If one follows the reasoning here it should be plausible to attribute some of the pace of deceleration in consumer appetite for smart phones and tablets to a pervasive dissatisfaction with “half baked” feature sets. Samsung, to cite merely one Android OEM, has recently reported on this deceleration, and received a lot of investor punishment as the result. But as long as consumers have no option but to engage in a complex procedure to decouple a piece of hardware from its original operating system, it’s very likely consumer dissatisfaction will continue to mount and sales will continue to plummet.

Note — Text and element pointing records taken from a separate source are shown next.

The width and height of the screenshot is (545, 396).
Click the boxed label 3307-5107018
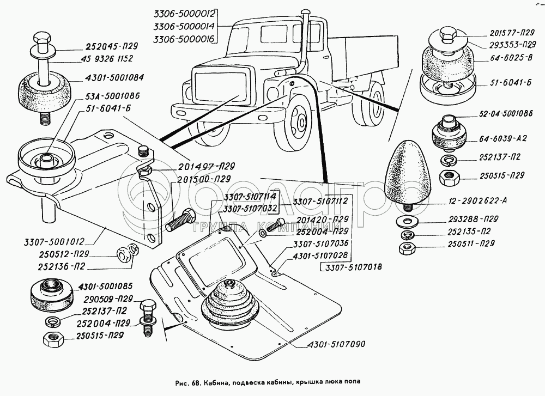click(x=352, y=267)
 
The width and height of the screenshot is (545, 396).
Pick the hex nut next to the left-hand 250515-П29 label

This is regrettable. In fact, the multi-tasking improvement in Android KitKat is substantial and likely to be well received by even average consumers of these devices. In turn, should these upgrades be made available without additional charge to existing customers, sales should pick up. Android OEMs will realize the financial benefit. Enterprise customers, with a clear need for multi-tasking will be more likely to purchase the hardware, rounding off the benefit for the whole Android ecosystem.

The message for early stage ISVs is to think long and hard about the upgrade path consumers will have to traverse as new features are rolled into existing, core, products. In this writer’s opinion, “Ready, Fire, Aim” cannot be used as an excuse to justify raising consumers costs when limitations with advertised features are merely corrected.